Segment Start: SOURCE MATERIAL

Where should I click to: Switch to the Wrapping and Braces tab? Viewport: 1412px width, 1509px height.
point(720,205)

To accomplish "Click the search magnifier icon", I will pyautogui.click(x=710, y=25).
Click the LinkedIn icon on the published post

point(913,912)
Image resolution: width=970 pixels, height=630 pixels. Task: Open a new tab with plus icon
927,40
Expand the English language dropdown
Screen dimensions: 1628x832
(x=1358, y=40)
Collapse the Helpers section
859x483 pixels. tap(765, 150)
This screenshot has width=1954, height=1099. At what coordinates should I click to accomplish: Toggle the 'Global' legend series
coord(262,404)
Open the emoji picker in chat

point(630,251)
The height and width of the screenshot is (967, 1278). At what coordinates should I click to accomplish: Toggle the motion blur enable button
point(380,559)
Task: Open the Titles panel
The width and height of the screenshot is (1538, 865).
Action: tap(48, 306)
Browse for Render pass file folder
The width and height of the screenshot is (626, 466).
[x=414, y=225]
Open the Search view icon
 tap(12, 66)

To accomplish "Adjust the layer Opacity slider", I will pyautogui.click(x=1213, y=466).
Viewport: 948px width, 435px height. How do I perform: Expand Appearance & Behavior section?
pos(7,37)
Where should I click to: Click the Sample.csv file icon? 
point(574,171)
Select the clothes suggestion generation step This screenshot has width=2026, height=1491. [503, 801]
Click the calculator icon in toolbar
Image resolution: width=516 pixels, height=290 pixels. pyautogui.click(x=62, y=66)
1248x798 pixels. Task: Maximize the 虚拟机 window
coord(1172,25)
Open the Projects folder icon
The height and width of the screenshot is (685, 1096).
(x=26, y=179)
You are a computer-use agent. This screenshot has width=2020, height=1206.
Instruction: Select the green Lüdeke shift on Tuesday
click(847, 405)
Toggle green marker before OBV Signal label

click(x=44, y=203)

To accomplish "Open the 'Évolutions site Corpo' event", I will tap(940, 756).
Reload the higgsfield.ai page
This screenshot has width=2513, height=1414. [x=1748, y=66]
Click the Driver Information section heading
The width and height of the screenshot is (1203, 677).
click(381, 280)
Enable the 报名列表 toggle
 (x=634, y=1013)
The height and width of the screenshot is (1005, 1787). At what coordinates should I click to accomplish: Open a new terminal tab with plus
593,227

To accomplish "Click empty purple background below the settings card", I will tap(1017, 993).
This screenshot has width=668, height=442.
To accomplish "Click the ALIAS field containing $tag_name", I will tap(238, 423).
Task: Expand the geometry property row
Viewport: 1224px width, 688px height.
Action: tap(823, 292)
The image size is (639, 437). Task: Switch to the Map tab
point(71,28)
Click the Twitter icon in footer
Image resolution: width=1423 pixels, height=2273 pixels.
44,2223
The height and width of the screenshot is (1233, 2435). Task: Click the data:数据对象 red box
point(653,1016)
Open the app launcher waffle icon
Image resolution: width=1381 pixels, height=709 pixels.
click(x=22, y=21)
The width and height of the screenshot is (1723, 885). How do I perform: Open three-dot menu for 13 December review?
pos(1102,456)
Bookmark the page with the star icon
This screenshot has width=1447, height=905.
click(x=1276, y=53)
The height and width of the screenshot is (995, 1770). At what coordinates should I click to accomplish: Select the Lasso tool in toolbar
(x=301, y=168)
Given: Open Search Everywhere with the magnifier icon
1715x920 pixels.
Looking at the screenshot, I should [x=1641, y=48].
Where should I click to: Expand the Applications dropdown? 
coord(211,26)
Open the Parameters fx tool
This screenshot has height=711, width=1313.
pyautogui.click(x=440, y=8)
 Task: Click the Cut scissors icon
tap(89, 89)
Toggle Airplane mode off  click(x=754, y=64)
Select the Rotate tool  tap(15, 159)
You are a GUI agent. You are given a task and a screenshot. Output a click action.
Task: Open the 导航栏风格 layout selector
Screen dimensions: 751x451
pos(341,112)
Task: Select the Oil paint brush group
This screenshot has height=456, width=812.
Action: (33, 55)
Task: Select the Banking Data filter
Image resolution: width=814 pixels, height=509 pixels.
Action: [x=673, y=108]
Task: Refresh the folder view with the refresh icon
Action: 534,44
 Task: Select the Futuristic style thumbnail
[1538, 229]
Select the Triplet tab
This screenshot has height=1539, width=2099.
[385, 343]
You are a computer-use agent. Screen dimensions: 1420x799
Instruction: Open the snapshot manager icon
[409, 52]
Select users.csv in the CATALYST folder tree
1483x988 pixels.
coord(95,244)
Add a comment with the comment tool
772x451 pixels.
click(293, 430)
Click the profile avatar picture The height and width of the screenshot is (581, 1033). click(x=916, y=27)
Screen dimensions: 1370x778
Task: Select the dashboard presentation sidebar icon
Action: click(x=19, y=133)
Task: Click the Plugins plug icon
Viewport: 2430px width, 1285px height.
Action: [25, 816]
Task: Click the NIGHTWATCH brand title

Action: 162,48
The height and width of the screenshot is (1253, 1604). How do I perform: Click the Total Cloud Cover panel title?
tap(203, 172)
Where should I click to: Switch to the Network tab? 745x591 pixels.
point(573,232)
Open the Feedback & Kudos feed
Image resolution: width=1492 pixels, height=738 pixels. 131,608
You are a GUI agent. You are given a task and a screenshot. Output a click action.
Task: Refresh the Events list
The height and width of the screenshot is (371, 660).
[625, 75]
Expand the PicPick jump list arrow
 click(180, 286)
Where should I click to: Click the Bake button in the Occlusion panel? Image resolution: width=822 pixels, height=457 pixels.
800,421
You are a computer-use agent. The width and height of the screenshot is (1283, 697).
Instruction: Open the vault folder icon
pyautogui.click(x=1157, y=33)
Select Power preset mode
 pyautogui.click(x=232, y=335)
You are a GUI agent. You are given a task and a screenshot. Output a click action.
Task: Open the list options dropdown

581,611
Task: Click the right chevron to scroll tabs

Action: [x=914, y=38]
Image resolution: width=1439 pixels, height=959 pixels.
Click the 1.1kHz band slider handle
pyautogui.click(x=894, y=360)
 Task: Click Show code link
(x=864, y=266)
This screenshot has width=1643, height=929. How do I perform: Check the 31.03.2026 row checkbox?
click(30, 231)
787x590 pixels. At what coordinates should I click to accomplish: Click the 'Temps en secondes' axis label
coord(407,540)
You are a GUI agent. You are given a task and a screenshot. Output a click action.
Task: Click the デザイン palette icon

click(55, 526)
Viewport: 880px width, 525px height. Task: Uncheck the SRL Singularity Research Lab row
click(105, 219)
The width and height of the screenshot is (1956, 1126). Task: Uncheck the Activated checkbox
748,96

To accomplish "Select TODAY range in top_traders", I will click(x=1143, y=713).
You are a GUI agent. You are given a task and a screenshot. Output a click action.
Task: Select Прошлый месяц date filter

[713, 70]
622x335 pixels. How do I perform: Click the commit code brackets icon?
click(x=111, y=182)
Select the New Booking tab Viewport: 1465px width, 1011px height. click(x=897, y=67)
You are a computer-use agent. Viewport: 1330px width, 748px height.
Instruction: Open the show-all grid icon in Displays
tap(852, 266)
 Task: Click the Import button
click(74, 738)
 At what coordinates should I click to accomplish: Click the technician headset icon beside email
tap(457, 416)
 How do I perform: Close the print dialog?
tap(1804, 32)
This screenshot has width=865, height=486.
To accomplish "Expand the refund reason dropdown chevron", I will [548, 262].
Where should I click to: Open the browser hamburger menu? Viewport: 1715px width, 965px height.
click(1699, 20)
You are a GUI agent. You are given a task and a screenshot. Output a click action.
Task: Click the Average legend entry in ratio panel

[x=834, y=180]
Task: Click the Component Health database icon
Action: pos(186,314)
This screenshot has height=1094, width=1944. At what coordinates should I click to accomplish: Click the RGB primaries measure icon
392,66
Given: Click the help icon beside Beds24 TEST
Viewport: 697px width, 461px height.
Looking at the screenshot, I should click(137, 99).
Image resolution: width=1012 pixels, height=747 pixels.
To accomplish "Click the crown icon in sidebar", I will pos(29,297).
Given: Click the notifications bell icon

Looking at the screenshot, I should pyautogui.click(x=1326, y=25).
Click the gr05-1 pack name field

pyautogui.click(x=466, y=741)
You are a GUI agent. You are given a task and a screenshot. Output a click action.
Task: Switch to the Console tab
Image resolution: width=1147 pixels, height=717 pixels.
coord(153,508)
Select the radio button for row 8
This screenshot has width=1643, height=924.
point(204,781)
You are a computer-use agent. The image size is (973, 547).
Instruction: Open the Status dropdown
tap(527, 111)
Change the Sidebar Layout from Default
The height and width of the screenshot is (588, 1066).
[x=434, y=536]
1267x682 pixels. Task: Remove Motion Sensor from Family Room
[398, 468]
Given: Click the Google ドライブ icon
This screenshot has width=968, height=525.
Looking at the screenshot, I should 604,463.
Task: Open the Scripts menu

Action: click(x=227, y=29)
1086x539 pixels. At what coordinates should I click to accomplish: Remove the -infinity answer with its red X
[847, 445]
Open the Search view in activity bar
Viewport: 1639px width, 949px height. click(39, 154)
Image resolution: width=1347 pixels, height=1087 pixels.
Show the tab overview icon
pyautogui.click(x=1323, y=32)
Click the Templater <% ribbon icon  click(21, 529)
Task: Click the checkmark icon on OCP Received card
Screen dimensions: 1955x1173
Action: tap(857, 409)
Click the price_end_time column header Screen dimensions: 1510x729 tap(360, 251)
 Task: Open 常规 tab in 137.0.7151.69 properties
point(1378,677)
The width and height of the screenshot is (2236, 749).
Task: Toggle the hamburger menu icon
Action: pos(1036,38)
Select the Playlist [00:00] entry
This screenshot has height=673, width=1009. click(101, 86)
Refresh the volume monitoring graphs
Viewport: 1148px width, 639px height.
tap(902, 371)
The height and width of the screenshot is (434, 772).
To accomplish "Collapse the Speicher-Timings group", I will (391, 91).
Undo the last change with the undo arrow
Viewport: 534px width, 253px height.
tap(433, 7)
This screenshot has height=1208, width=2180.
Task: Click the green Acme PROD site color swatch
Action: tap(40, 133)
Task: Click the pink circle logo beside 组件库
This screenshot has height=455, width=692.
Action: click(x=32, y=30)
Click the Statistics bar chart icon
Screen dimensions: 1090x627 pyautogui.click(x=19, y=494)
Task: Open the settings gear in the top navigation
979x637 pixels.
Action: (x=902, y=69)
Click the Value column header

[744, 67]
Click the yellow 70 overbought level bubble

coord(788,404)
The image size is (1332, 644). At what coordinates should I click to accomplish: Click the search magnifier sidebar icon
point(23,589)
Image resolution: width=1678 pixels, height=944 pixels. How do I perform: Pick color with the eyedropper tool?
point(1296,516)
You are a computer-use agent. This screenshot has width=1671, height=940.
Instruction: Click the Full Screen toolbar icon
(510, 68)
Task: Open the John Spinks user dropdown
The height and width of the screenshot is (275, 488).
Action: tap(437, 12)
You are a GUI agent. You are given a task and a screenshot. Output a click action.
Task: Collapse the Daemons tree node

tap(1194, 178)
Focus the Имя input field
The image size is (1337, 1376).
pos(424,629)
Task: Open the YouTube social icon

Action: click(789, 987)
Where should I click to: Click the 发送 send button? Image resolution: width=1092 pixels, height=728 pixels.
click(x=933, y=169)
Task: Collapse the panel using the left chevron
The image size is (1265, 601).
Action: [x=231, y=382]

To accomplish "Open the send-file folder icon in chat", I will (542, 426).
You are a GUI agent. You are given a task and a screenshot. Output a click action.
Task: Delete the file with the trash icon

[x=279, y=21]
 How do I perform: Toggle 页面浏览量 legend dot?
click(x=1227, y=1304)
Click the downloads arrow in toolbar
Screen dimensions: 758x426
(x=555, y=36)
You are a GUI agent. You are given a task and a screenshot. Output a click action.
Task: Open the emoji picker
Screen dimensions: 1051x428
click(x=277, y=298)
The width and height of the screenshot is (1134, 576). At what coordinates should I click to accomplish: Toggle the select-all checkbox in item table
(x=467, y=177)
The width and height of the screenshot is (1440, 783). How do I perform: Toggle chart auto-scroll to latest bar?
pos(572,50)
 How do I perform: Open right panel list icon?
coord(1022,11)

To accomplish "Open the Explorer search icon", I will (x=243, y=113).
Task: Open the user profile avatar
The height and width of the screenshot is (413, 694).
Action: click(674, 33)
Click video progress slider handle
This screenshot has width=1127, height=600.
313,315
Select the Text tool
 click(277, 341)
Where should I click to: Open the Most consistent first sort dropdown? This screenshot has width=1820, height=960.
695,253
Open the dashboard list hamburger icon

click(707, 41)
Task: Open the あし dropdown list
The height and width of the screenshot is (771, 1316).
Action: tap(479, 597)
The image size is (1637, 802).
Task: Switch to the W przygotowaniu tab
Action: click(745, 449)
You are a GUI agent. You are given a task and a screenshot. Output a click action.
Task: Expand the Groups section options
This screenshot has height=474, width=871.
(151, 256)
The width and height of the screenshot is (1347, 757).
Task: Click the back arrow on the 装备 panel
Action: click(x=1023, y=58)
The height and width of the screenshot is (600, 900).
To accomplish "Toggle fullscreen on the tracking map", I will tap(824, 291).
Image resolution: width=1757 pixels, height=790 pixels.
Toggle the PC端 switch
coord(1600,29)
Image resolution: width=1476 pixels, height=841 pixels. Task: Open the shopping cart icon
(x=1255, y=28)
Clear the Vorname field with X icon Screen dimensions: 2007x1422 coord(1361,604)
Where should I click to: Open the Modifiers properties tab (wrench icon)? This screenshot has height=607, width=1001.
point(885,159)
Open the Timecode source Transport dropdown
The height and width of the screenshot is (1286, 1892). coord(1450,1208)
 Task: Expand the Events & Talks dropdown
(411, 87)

Segment End: SOURCE MATERIAL

DIRECTIONS FOR THIS TASK
Your answer should consist only of the lines from the one with "Where should I click to: Open the Modifiers" through the last line of the entries above, retyped exactly.

ANSWER TO THIS TASK
Where should I click to: Open the Modifiers properties tab (wrench icon)? This screenshot has height=607, width=1001.
point(885,159)
Open the Timecode source Transport dropdown
The height and width of the screenshot is (1286, 1892). coord(1450,1208)
 Task: Expand the Events & Talks dropdown
(411, 87)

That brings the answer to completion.